One of the great bipartisan friendships of British politics was that between Clement Attlee and Winston Churchill. Their bond had its origin on the First World War battlefield at Gallipoli. Major Attlee was on the front line while Churchill was one of those whose commands made such a mess. Yet Attlee maintained all his life that Churchill’s strategic decision at Gallipoli had been wise; the orders had gone awry in their execution. Churchill appreciated Major Attlee’s support for the rest of his life.
Attlee and Churchill were the dominant figures of an era in which it was routine for politicians to have served in the military. From Churchill until 1979, every premier – apart from Alec Douglas-Home, who was debarred by illness, and Harold Wilson, who spent the war in Whitehall with William Beveridge – had been in the military, alongside hundreds of MPs. Ted Heath’s war experience made him a fervent supporter of European unification. Jim Callaghan, as a member of the Royal Navy, chose to campaign in uniform during the 1945 election.
Recent tours of duty in the Balkans, Iraq and Afghanistan have produced a new cadre of the soldier-politician. Tom Tugendhat, who made a notable speech during the debate on Afghanistan in the House of Commons on 18 August, served in the Territorial Army in Iraq and Afghanistan. Johnny Mercer was the captain of a commando regiment. Adam Holloway, a captain in the Grenadier Guards, claims that he liberated one of Saddam Hussein’s lavatory brushes from his palace in Baghdad. On the Labour side, Dan Jarvis had a distinguished career as a paratrooper and brought together an elite unit of Afghans to take on the Taliban.
There are many nations in which the general as politician is commonplace. In Haiti, El Salvador and Pakistan, for example, politics is a military parade. Greece and Spain have regularly fallen to the rule of the generals. But the democracies too have often been seduced. Charles de Gaulle used his military authority to become, in effect, the embodiment of his country. Out of the 46 men who have served as US president, 29 previously served in the military. In 1952 General Dwight D Eisenhower won the presidential election despite his lack of political experience; military expertise was also an important part of the appeal of John F Kennedy, Lyndon B Johnson and Richard Nixon.
Britain, by contrast, has only had two prime ministers who have been army generals: Lord Shelburne, who became prime minister in 1782, and the Duke of Wellington, who became prime minister in 1834. Between Wellington and Churchill in 1940, there was no prime minister who had served in the armed forces. The key point is whether the current batch of soldier-politicians can live up to the hopes being invested in them. The likelihood is that they can’t because politics is not, in the end, really war by other means.
The case for the soldier-politician is that they speak the language of patriotism and duty. The soldier who has served in combat might also bridge the gap between the elite and the people. Anthony Eden attributed his conversion to One Nation Conservatism to his recognition, in the fields of Flanders, that distinctions between the subalterns and the men were meaningless. In 1984 Harold Macmillan used a speech in the House of Lords to commend the striking miners as “the best men in the world, who beat the Kaiser’s and Hitler’s armies and never gave in”.

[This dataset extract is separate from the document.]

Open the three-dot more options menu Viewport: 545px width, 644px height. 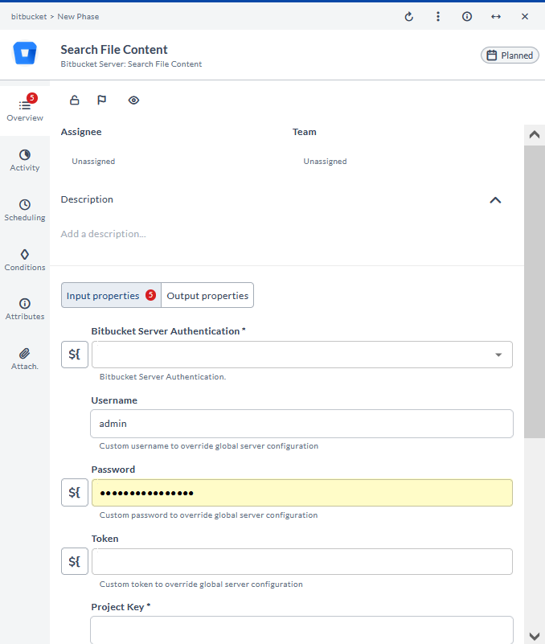[x=437, y=16]

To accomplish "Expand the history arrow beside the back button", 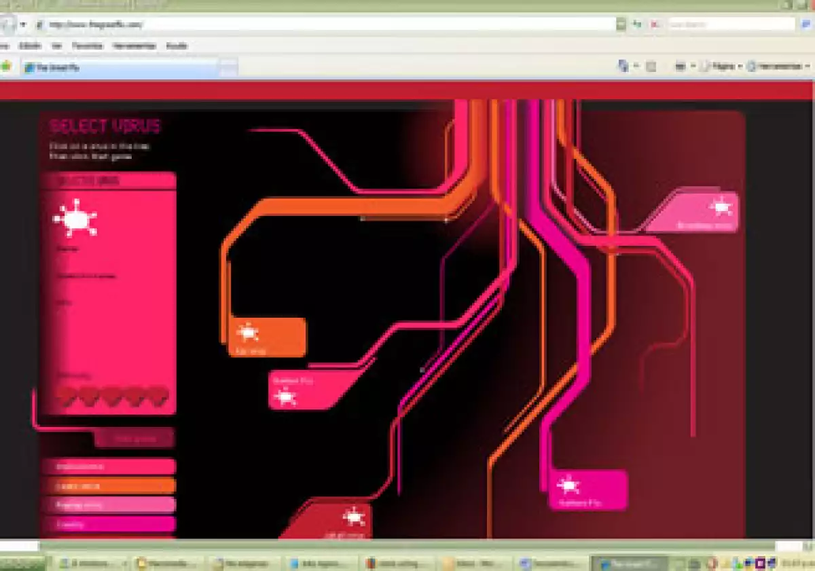I will tap(23, 24).
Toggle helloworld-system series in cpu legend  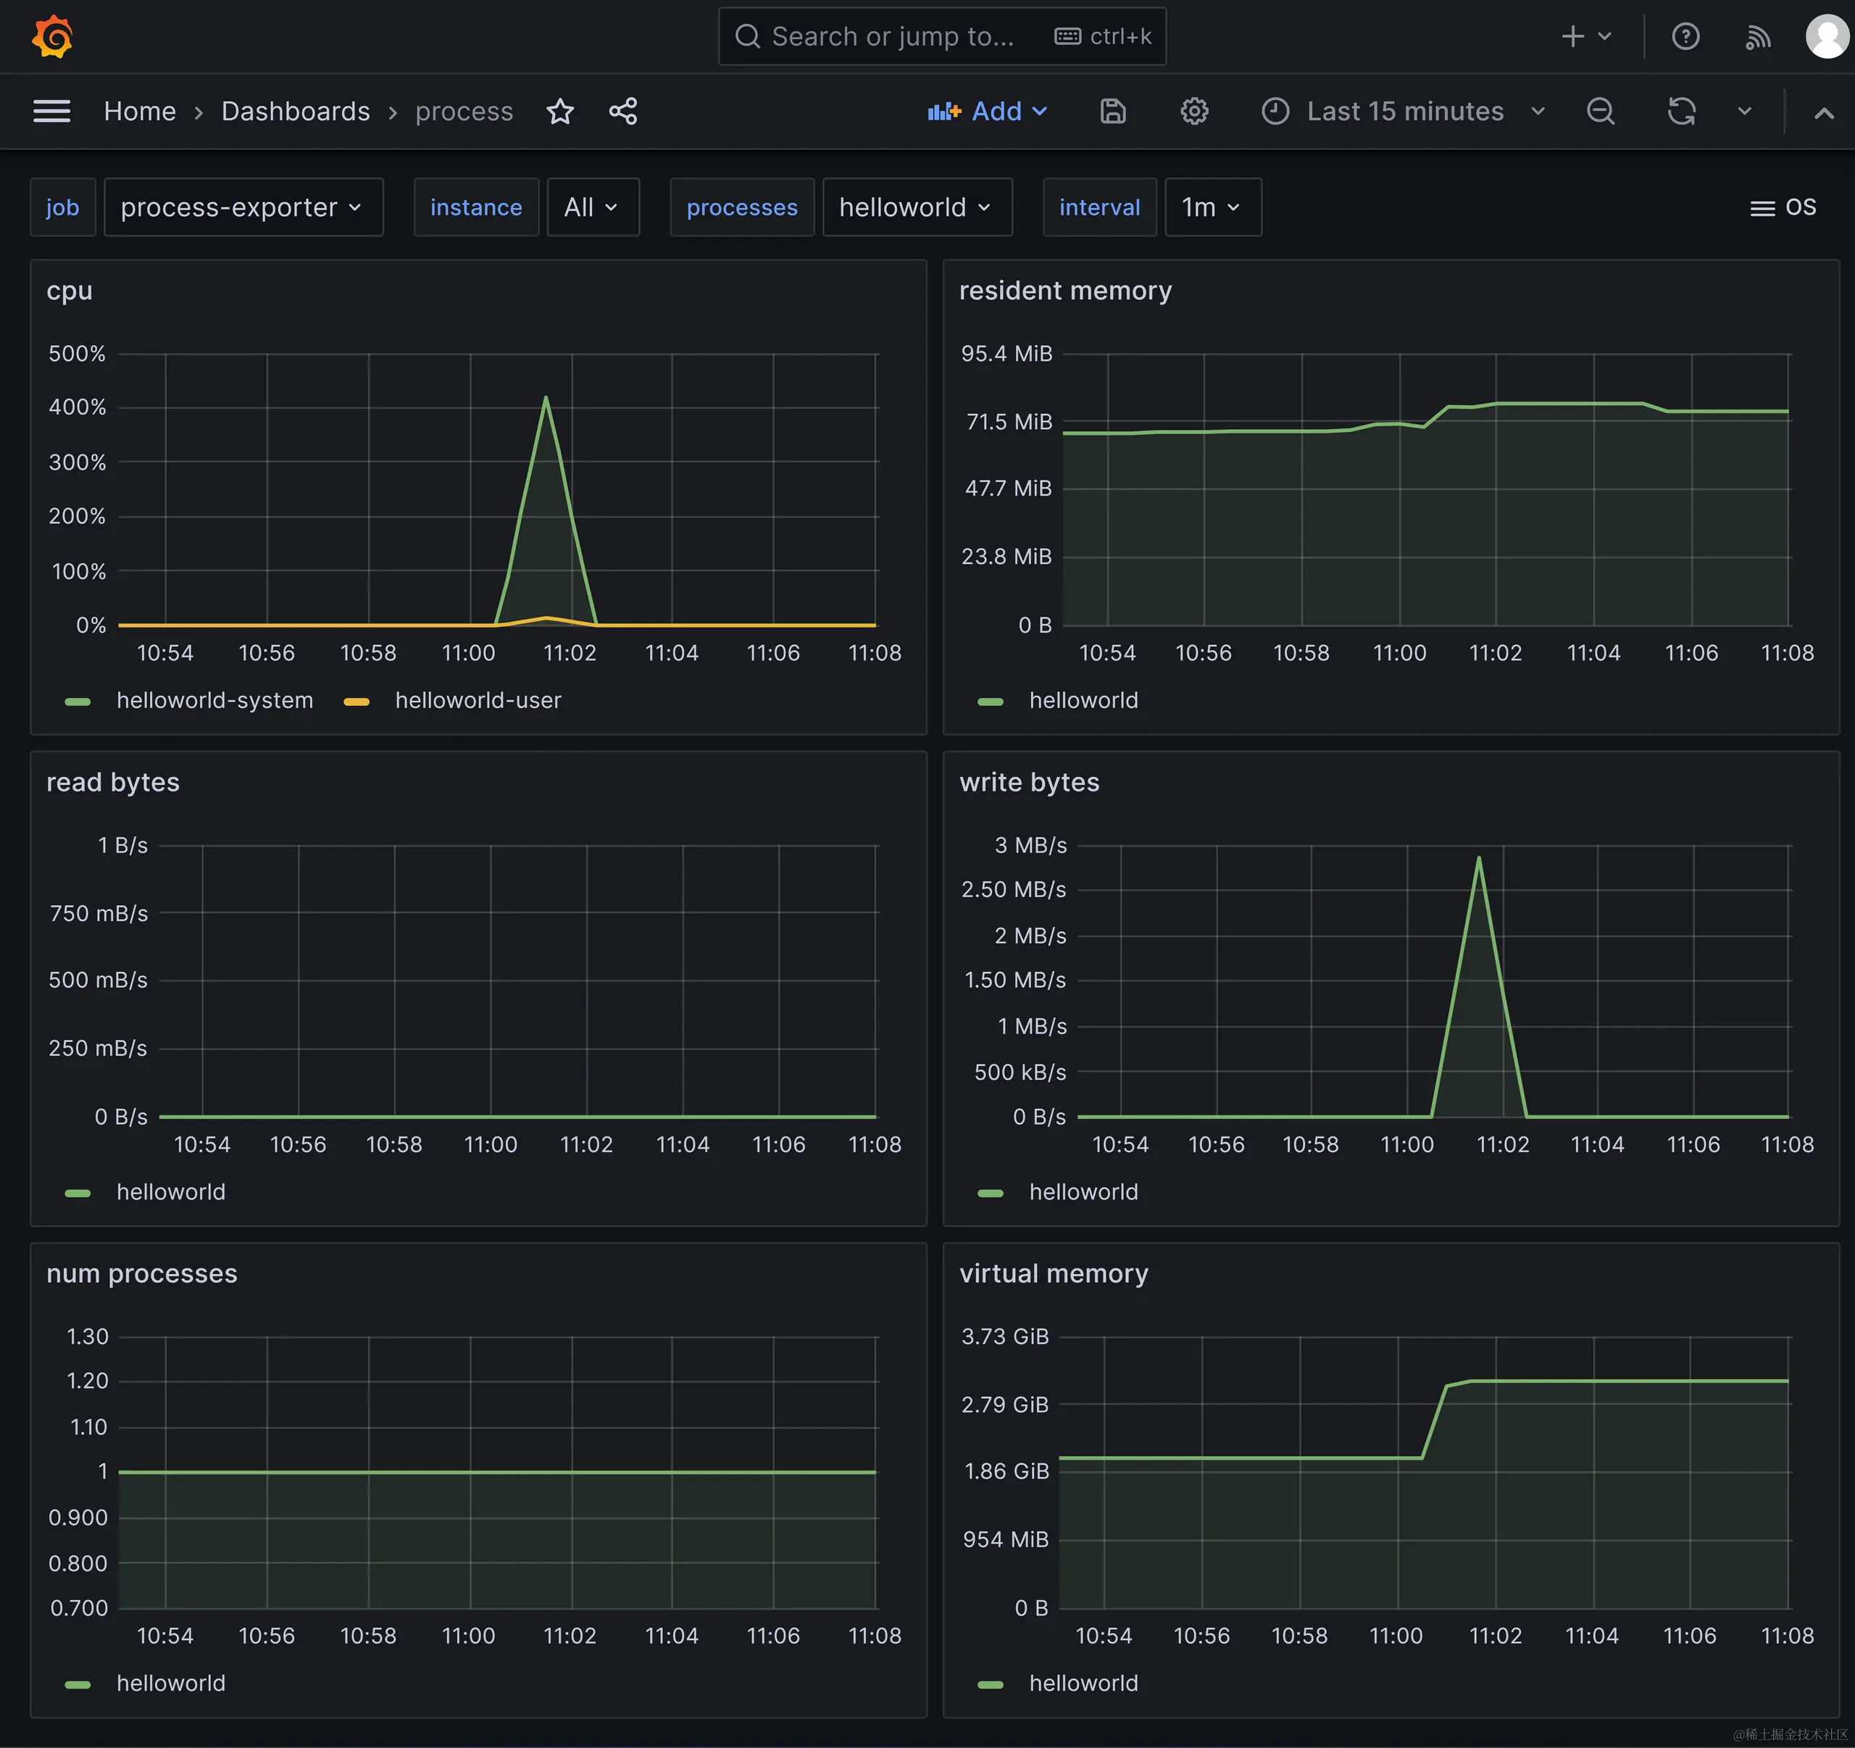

It is plausible, too, that military life fosters a different political sensibility. John McCain believed that Vietnam killed any attraction he might have had to dogma. Certainly, friendships among the military set – between Tugendhat and Jarvis, for example – are tight across party lines. But this argument will only carry so far. Although the former soldiers are eloquent voices for veterans suffering traumatic stress or for defence spending to be maintained at the Nato target of 2 per cent of GDP, it does not follow that they will rise through the ranks. Success in politics ultimately rests on being good at politics. For every Tugendhat there will be an Eric Joyce, a former soldier and Labour MP for Falkirk whose demise began the chain of events that brought Jeremy Corbyn to the leadership of the Labour Party.
The claim that a former soldier will be a better politician than a civilian is an impressive form of the common fallacy that politics would be better if only the business executives took over. It is another disguise for the argument that the problem with politics is that it is too professional. This has never been true. The military heroes of yesterday were, in truth, career politicians enlisted by necessity. Denis Healey went to work for the Labour Party after graduating from Oxford University but conscription during the Second World War took him to the beach at Anzio. The First and Second World Wars gave a political generation the lustre of a life outside politics. But they were conscripts, not soldiers as such.
Indeed, there is tentative evidence that the appeal of war has waned. In 1992 the electoral strategist James Carville released Bill Clinton’s dodge-drafting letter on the assumption that it would help his man. Meanwhile three Vietnam veterans – Al Gore, John Kerry and McCain – have lost the presidential race, and Donald Trump actively bragged about his ingenuity in avoiding the war that went wrong.
And here is a crucial point. The popularity of service has a relationship with the war fought. Second World War veterans carried with them the aura of a just war successfully won. Neither justice nor victory hang over the soldiers of our day. With all due deference to their expertise in matters of war – on which the House of Commons is lucky to call – the political future of the soldiers rests not on whether they can recall the virtues of their old trade, but on whether they can master the craft of their new one.